Il y a des livres que l’on ne lit pas forcément pour leur virtuosité littéraire ou pour une intrigue spectaculaire. On les lit parce qu’ils arrivent au bon moment. Parce qu’ils posent simplement une question que l’on évite parfois : qu’est-ce que je fais de ma vie, de mon temps, de mes journées ?
C’est ce que j’ai ressenti avec Encore 25 étés et Le Collectionneur d’instants précieux, deux romans courts de Stephan Schäfer, publiés chez Actes Sud et traduits de l’allemand par Stéphanie Lux.
Ce sont des livres faciles à lire, assez courts, rapides, accessibles. Mais ce serait une erreur de les réduire à des lectures légères. Leur simplicité est justement leur force. Ils ne prennent pas beaucoup de temps, mais ils peuvent laisser une trace.
Deux romans courts, mais pas anodins
Dans Encore 25 étés, le narrateur mène une vie pressée, pleine de tâches, d’obligations, de choses à faire. Une vie efficace, peut-être, mais pas forcément habitée. Sa rencontre avec Karl, un homme plus lent, plus posé, l’amène à regarder son existence autrement.
L’idée centrale est très simple : et s’il ne restait plus qu’un nombre limité d’étés à vivre ? Pas une vie abstraite, pas “plus tard”, pas “quand j’aurai le temps”, mais quelques étés encore. Cette manière de compter le temps rend les choses soudain plus concrètes. Elle oblige à se demander ce que l’on remet sans cesse à demain.
Dans Le Collectionneur d’instants précieux, le point de départ est différent, mais la question rejoint la première. Un accident domestique apparemment banal, une coupure au doigt, entraîne une situation médicale grave. Le narrateur se retrouve brutalement confronté à sa propre fragilité.

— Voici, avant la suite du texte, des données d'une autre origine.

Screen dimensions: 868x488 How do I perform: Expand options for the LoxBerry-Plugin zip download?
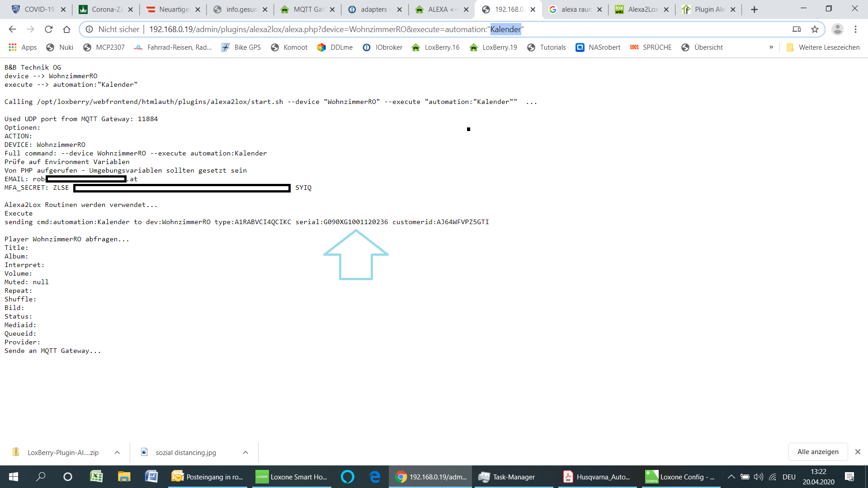117,452
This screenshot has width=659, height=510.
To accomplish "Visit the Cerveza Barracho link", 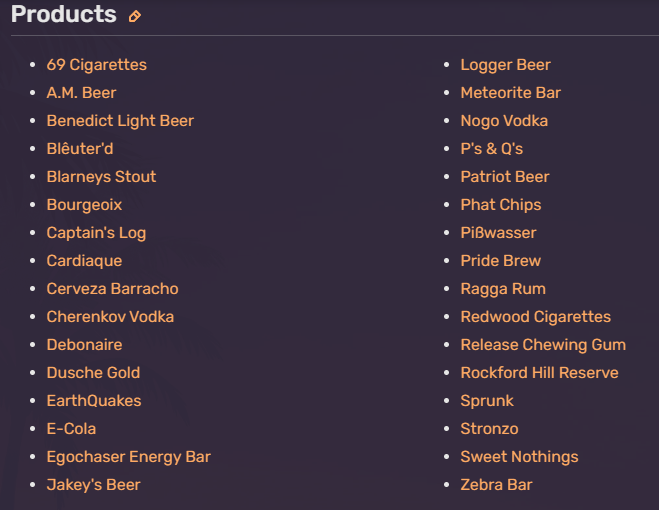I will pos(113,288).
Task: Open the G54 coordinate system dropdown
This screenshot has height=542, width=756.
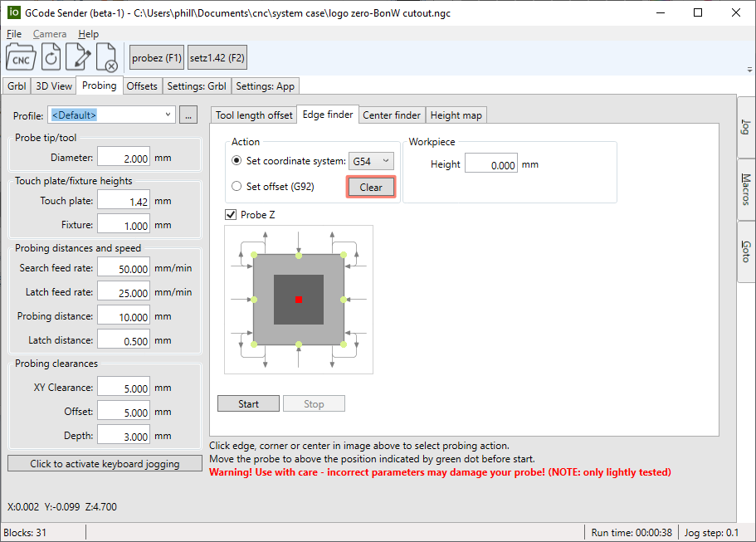Action: (370, 161)
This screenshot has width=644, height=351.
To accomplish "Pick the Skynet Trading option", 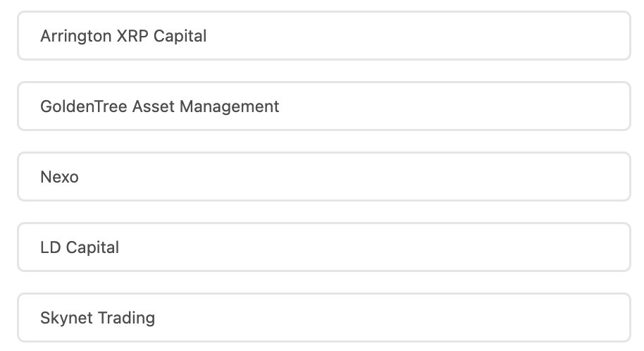I will pos(323,318).
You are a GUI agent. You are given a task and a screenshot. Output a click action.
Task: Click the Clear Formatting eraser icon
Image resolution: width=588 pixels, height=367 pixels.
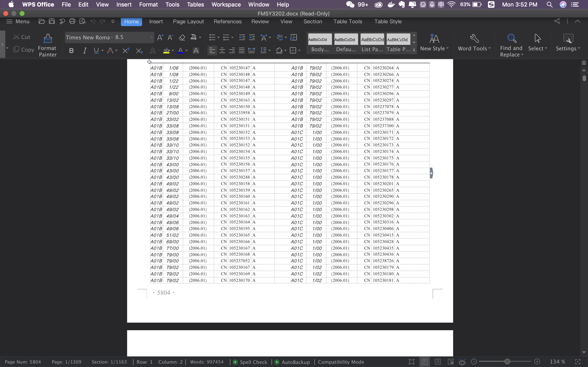(x=182, y=37)
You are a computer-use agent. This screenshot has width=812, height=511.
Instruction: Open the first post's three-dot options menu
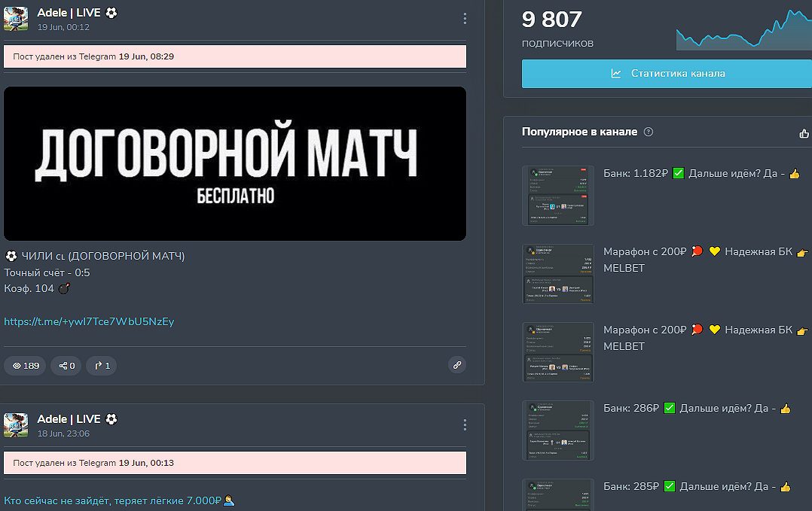point(465,19)
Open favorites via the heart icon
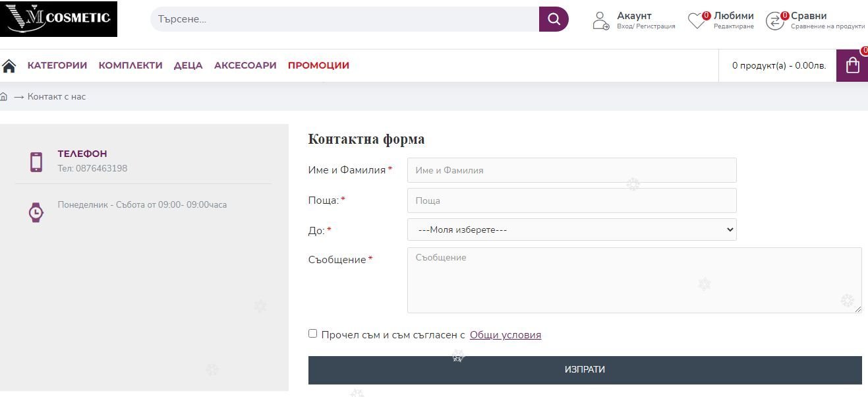This screenshot has height=397, width=868. 697,21
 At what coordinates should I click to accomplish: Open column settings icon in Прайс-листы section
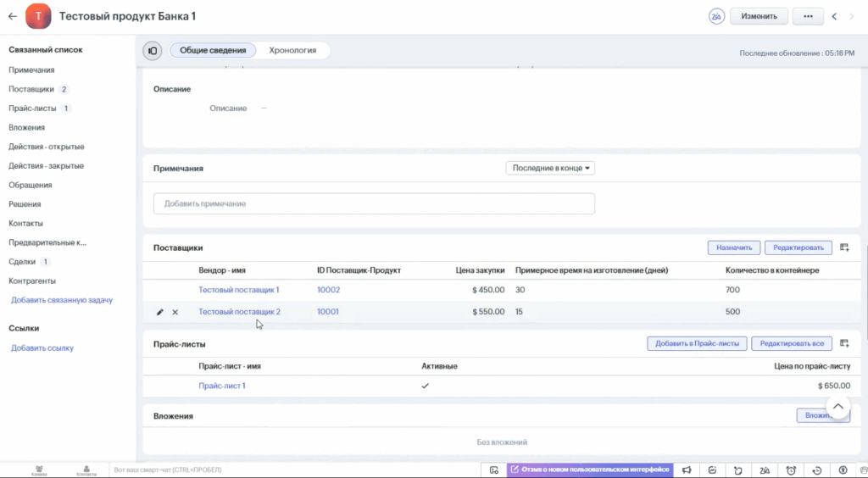tap(844, 343)
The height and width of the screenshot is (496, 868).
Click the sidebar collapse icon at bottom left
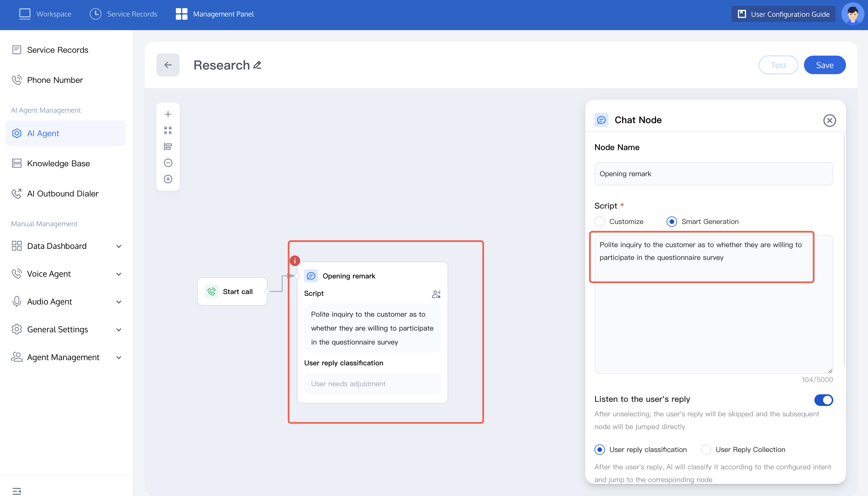16,491
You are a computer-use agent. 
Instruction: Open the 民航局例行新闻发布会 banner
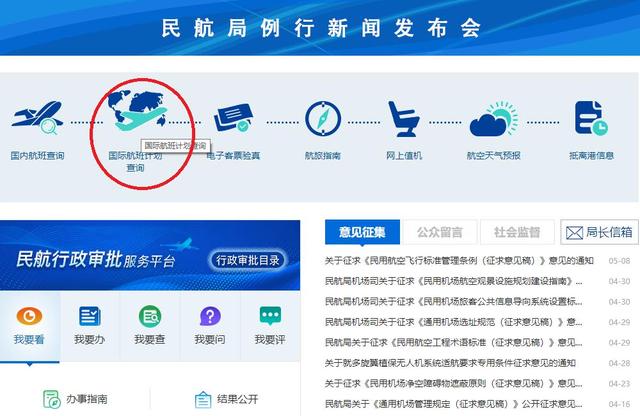[x=320, y=27]
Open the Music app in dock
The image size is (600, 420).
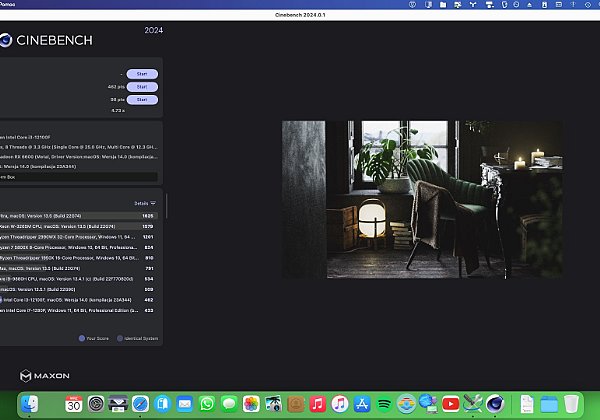tap(318, 404)
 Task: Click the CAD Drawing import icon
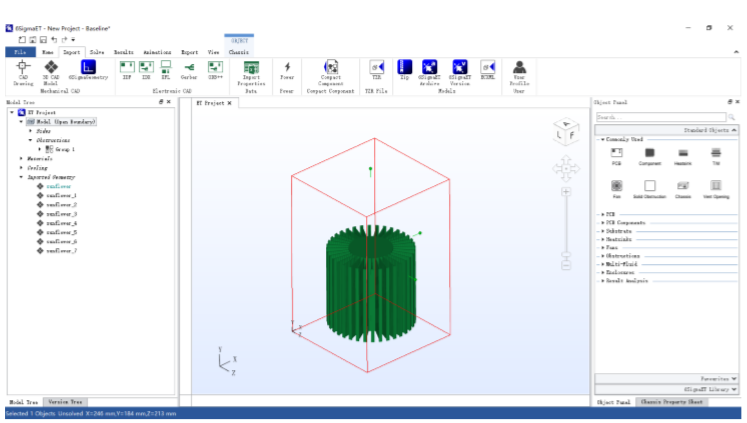pos(23,67)
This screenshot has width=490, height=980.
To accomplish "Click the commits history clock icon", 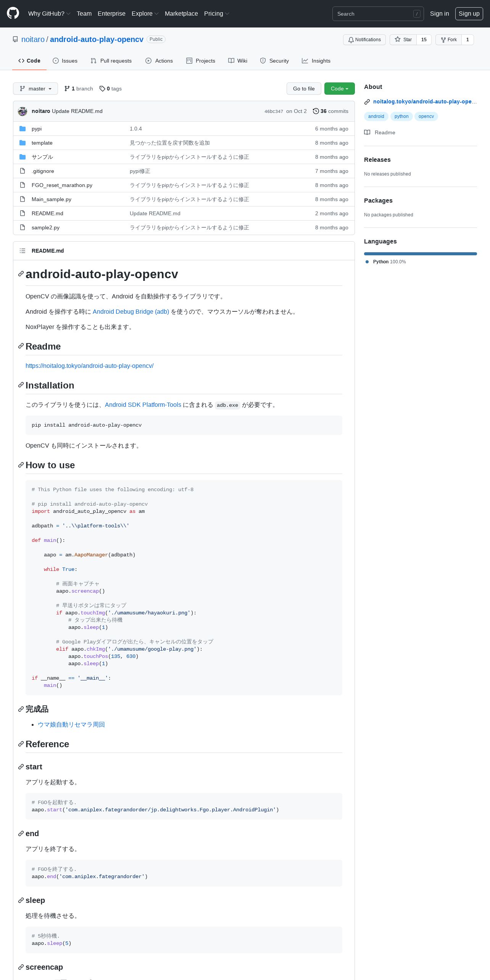I will tap(316, 111).
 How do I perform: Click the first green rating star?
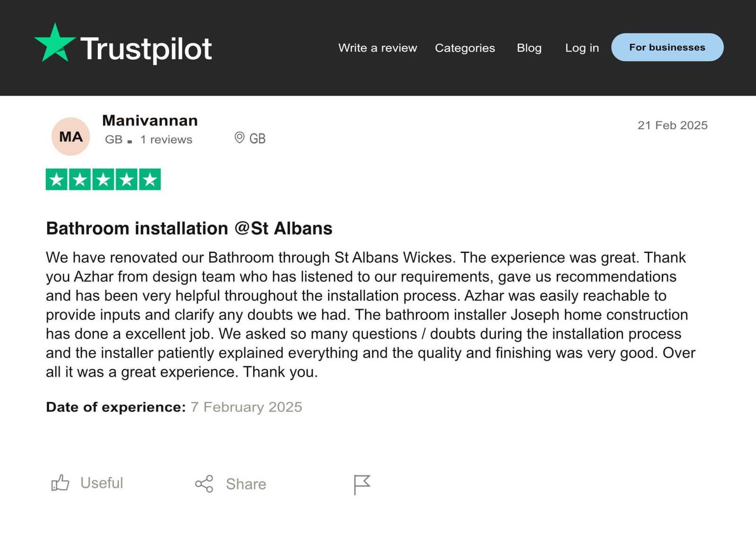pyautogui.click(x=57, y=180)
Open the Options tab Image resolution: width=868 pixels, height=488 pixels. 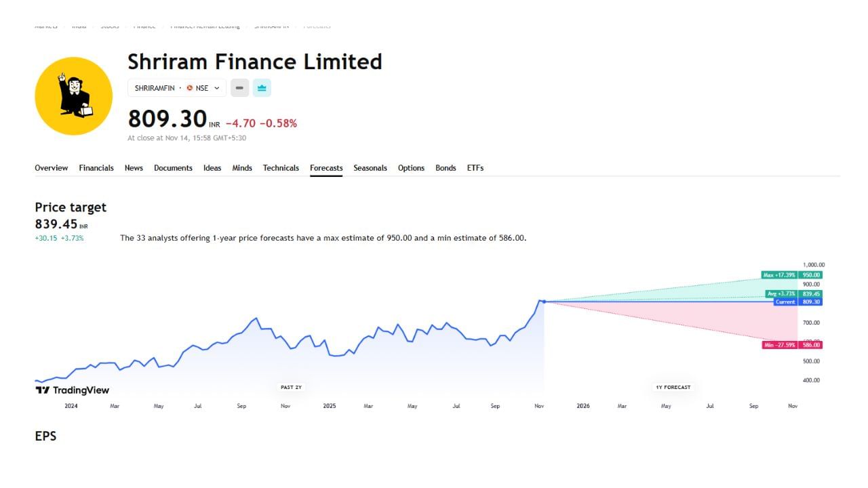(x=411, y=168)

Après ce choc, quelque chose change dans sa manière de regarder le quotidien. Ce ne sont plus seulement les grands événements qui comptent, mais les moments minuscules : une présence, une scène familiale, une sensation, un instant que l’on aurait pu laisser passer sans le voir.
Ce que ces livres rappellent
Ces deux romans parlent du temps. Pas du temps au sens théorique, mais du temps vécu : les étés qui passent, les journées que l’on remplit, les proches que l’on croit acquis, les moments ordinaires que l’on ne remarque qu’une fois perdus.
Ils rappellent une chose très simple, presque banale, mais que l’on oublie constamment : la vie n’est pas seulement ce que l’on prépare pour plus tard. Elle est aussi ce qui est déjà là.
C’est pour cela que ces livres peuvent faire du bien. Ils ne donnent pas une leçon de bonheur. Ils ne promettent pas de transformer une vie en quelques pages. Ils agissent plutôt comme une piqûre de rappel. Ils remettent un peu d’ordre dans les priorités.
Selon le moment où on les lit, ils ne produisent d’ailleurs pas le même effet. Dans une période calme, ils peuvent simplement offrir une lecture douce et apaisante. Dans une période de fatigue, de transition, de deuil ou de remise en question, ils peuvent toucher plus profondément.
Une lecture simple, mais utile
Il faut aussi être honnête : ce ne sont pas des romans complexes ou très ambitieux sur le plan formel. Les messages sont clairs, parfois même très directs. Les lecteurs qui cherchent une grande densité littéraire ou une intrigue très travaillée pourront les trouver trop simples.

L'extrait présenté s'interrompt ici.